Zum neuen Vertragspaket zwischen der Schweiz und der EU waren lange Zeit vor allem die Gegner zu hören. Doch während des Sommers haben sich die Befürworter aus der Wirtschaft immer mehr in der Öffentlichkeit bemerkbar gemacht. Mit Plakaten und Fahnen ist die Ja-Kampagne lanciert worden. Allerdings formiert sich aus der Wirtschaft auch die Gegnerschaft mit einem eigenen Netzwerk. Die wichtigsten Fragen dazu beantwortet Bundeshausredaktor Andreas Stüdli.
Wie ist die Ja-Kampagne angelaufen?
Die Allianz «stark + vernetzt» hat während des Sommers Werbung mit Wanderwegweisern und einer grillierten Cervelat geschaltet. Diese Bilder waren etwa an Bahnhöfen in der Schweiz zu sehen. Koordiniert wird die Allianz vom Wirtschaftsdachverband Economiesuisse. Ziel sei es, eine positive Emotionalität zu schaffen, sagt Economiesuisse-Direktorin Monika Rühl.

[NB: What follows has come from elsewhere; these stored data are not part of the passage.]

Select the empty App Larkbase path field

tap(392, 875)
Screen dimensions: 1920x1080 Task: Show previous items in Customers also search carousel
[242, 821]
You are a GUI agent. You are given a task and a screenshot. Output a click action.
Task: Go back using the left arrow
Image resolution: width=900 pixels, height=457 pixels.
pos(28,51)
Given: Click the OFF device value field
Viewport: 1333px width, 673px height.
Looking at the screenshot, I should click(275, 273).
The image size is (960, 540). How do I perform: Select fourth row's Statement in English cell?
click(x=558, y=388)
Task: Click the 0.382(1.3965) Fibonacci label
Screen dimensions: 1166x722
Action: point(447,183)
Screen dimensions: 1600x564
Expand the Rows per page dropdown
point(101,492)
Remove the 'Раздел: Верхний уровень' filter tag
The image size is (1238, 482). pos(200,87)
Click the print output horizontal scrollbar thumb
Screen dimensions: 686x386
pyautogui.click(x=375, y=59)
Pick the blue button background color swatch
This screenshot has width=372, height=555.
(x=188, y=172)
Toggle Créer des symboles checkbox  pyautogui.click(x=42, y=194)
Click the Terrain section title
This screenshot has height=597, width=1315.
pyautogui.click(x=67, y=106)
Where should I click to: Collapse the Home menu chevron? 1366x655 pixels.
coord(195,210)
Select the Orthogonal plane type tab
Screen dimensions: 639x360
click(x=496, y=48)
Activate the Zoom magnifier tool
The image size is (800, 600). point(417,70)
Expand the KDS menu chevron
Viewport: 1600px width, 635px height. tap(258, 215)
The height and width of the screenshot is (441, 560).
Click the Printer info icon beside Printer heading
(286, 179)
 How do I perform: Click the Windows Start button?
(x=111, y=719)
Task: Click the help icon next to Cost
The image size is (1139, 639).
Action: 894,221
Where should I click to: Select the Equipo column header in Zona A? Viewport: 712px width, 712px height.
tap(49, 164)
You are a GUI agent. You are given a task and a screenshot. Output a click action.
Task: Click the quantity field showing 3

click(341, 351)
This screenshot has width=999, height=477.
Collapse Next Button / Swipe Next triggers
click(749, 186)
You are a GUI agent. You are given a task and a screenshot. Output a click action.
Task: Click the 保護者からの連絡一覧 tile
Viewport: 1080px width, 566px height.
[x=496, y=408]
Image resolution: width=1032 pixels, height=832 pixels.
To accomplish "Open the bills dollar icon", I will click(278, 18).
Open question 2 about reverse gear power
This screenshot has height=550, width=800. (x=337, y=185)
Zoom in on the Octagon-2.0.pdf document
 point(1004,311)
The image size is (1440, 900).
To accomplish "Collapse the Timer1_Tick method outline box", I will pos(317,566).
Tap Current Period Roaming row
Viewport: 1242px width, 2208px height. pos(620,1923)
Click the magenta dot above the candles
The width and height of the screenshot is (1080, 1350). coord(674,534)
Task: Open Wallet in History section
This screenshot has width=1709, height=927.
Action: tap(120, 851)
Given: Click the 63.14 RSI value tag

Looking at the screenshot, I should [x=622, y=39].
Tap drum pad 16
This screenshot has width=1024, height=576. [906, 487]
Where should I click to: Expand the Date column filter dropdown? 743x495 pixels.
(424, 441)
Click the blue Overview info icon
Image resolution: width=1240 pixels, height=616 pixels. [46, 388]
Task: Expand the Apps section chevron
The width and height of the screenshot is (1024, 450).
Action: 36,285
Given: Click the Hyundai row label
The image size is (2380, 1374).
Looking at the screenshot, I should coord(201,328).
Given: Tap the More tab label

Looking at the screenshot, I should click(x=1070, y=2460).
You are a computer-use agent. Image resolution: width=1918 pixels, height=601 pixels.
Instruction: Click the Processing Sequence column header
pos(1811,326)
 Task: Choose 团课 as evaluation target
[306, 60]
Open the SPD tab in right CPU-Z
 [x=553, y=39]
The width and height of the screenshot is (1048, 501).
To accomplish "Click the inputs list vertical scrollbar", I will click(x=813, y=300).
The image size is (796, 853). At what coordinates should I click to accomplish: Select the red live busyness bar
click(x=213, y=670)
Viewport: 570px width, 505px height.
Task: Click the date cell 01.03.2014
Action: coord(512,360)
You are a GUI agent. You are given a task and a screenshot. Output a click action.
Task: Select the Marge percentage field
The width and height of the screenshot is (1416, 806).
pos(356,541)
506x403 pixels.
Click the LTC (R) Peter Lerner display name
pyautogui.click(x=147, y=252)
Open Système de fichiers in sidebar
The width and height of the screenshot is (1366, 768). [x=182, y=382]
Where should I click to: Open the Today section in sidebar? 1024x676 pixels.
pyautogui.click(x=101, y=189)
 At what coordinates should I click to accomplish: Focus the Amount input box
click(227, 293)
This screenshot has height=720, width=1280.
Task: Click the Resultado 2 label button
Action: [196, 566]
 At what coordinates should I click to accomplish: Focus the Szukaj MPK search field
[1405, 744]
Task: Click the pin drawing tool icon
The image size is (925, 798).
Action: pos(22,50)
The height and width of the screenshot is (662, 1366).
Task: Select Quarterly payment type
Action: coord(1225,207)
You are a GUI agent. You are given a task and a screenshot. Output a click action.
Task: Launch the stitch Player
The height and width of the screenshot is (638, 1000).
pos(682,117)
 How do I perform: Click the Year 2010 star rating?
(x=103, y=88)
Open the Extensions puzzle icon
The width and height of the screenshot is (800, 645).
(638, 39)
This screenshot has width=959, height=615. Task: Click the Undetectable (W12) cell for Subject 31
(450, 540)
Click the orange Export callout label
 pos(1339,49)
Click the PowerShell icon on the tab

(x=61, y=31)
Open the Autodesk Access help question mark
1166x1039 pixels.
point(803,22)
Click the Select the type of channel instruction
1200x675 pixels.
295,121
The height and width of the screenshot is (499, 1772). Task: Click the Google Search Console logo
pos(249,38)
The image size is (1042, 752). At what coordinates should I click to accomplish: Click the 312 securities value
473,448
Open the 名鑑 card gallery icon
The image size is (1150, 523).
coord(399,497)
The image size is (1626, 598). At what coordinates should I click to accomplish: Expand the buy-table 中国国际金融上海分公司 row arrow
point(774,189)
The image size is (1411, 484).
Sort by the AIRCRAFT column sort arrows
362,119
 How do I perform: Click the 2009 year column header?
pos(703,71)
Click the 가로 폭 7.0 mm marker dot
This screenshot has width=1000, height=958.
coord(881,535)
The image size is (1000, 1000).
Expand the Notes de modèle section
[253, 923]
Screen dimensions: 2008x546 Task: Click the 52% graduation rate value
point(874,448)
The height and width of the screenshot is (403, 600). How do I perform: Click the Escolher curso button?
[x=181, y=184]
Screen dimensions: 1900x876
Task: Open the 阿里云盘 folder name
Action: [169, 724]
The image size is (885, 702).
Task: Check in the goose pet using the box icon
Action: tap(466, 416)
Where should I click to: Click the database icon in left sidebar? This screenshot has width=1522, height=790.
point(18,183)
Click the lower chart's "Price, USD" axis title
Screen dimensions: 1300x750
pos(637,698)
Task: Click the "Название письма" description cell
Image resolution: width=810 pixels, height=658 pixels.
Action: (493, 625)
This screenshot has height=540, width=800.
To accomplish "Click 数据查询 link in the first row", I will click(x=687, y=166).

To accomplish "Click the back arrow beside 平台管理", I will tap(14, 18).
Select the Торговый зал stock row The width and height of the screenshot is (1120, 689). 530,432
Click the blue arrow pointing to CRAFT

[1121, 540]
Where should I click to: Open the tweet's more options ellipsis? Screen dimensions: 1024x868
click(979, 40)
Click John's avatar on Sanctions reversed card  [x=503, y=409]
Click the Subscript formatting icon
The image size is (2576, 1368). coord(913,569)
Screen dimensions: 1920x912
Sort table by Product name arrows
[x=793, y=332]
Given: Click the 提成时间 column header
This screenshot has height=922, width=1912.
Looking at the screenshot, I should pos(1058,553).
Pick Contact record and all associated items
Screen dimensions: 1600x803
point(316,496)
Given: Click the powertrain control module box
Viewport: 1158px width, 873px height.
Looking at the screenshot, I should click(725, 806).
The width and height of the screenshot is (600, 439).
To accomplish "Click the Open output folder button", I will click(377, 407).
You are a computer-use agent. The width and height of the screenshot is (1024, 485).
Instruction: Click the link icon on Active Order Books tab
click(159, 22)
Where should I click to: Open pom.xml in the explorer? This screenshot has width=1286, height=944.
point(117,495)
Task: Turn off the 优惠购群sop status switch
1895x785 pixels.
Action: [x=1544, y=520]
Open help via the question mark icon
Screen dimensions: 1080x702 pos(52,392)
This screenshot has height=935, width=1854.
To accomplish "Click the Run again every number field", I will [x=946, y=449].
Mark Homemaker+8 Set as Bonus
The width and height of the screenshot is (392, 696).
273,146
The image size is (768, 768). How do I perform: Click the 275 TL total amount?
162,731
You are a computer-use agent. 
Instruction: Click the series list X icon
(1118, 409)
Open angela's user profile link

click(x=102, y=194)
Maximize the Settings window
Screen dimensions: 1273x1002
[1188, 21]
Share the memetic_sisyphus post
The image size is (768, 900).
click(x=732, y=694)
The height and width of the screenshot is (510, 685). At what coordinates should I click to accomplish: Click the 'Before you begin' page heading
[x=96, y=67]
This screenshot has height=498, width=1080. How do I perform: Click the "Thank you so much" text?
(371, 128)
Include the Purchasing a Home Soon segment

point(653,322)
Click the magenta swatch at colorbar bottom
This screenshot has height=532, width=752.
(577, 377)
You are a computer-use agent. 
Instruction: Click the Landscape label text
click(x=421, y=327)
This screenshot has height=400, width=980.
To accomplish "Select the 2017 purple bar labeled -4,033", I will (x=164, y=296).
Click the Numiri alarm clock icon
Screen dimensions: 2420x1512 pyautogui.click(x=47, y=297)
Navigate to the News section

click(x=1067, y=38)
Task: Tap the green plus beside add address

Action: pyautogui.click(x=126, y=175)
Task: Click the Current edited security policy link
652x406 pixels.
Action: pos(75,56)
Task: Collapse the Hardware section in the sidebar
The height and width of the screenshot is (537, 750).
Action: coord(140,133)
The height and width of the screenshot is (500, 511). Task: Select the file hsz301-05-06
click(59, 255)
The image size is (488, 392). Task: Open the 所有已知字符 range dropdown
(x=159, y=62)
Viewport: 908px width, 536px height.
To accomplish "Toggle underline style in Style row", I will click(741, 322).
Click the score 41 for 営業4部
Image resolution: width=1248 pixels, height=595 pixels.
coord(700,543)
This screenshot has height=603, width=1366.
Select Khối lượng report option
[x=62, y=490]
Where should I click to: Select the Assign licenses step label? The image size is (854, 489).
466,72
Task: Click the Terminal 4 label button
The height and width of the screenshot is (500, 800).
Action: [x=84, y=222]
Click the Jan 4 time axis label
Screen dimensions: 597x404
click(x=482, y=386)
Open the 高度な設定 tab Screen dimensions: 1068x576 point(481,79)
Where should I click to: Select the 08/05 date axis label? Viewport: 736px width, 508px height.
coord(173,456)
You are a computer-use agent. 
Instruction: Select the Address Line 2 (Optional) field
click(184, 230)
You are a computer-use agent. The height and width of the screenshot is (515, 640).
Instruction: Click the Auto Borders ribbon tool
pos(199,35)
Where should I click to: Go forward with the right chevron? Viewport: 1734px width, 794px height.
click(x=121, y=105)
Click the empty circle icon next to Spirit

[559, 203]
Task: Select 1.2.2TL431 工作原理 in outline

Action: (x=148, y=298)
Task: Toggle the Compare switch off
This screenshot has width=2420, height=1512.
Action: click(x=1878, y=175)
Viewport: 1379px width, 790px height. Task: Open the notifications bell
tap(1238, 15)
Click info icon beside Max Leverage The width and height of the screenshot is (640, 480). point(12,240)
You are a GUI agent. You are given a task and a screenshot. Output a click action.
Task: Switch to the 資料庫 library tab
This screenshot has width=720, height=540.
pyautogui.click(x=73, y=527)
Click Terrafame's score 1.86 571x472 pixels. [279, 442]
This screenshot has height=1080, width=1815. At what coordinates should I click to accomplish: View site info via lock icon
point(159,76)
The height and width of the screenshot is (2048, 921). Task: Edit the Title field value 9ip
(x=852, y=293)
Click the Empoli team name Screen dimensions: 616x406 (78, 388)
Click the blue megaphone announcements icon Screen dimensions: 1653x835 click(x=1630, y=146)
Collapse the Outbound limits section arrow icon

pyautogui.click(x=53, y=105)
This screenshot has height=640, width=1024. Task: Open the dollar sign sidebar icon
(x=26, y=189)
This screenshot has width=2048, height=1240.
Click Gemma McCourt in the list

Wie reagieren die Gegner darauf?
«Wir müssen dem jetzt nicht begegnen», sagt Philip Erzinger, Geschäftsführer der Bewegung Kompass Europa, die auch hinter der Kompass-Initiative steht. Diese Initiative verlangt, dass bei Abstimmungen über weitreichende Staatsverträge nicht nur das Volksmehr gilt, sondern auch die Mehrheit der Kantone erforderlich ist. Dieses Ständemehr sieht der Bundesrat bislang bei den EU-Verträgen nicht vor. Das Ja-Lager könne die Bahnhofstrasse zukleben, es sei ja noch keine Volksabstimmung in Sicht, so Erzinger. Hingegen dürfte die Kompass-Initiative in den nächsten Wochen bei der Bundeskanzlei eingereicht werden.
Wie steht es um die Netzwerke von Befürwortern und Gegnern?
Die schon 2015 gegründete Allianz «stark + vernetzt» zählt nach eigenen Angaben über 10'000 Mitglieder. Zahlreiche Wirtschaftsverbände sind Mitglied, aber auch Parteien wie die Grünliberalen, die EVP, die Mitte und die FDP. «Economiesuisse vertritt nicht die ganze Wirtschaft», betont Philip Erzinger von Kompass Europa. Auch die 2021 gegründete Allianz Kompass Europa kann auf die Unterstützung von Persönlichkeiten aus der Wirtschaft, der Politik, der Gesellschaft, Kultur und Sport zählen. Seit der Gründung sind fast 50 Regionalkomitees entstanden und Kompass Europa ist auf über 4'500 Mitglieder angewachsen. Monika Rühl von Economiesuisse macht die Gegnerschaft «für den Moment nicht allzu viele Sorgen». Auch weil die Follower der Gegnerschaft in der Minderzahl seien.
Was sind die nächsten Schritte?
Die Ja-Allianz versucht, sich in den nächsten Monaten so breit wie möglich aufzustellen. Noch haben Parteien wie die Mitte und die FDP nicht Stellung zu den Verträgen mit der EU bezogen. Und auch nicht alle Verbände haben sich positioniert. Die Gegnerschaft von Kompass Europa ist der Ansicht, dass die Skepsis auch in diesen Parteien am Wachsen sei. Kurzfristig versuchen also beide Lager, die wichtigen Parteien in der Mitte auf ihre Seite zu ziehen.
Was ist die langfristige Strategie?
Beide Allianzen bereiten sich auf die Volksabstimmungen zu den EU-Verträgen vor. Diese finden frühestens 2027 statt. Während die Ja-Allianz «stark + vernetzt» die Botschaft platziert, dass die Vorteile überwiegen würden, sieht dies die Gegnerschaft anders. Beide Allianzen wollen die Schweizer Politik also auf Jahre hinaus beeinflussen. Und das im Umfeld der Zollverhandlungen mit den USA, die je nach Ausgang im Herbst dem Vertragspaket mit der EU Aufwind verleihen könnten – oder auch nicht. Die Stärke der Bewegungen auf beiden Seiten wird mitentscheidend sein, welches Lager an der Urne dereinst die Oberhand gewinnt.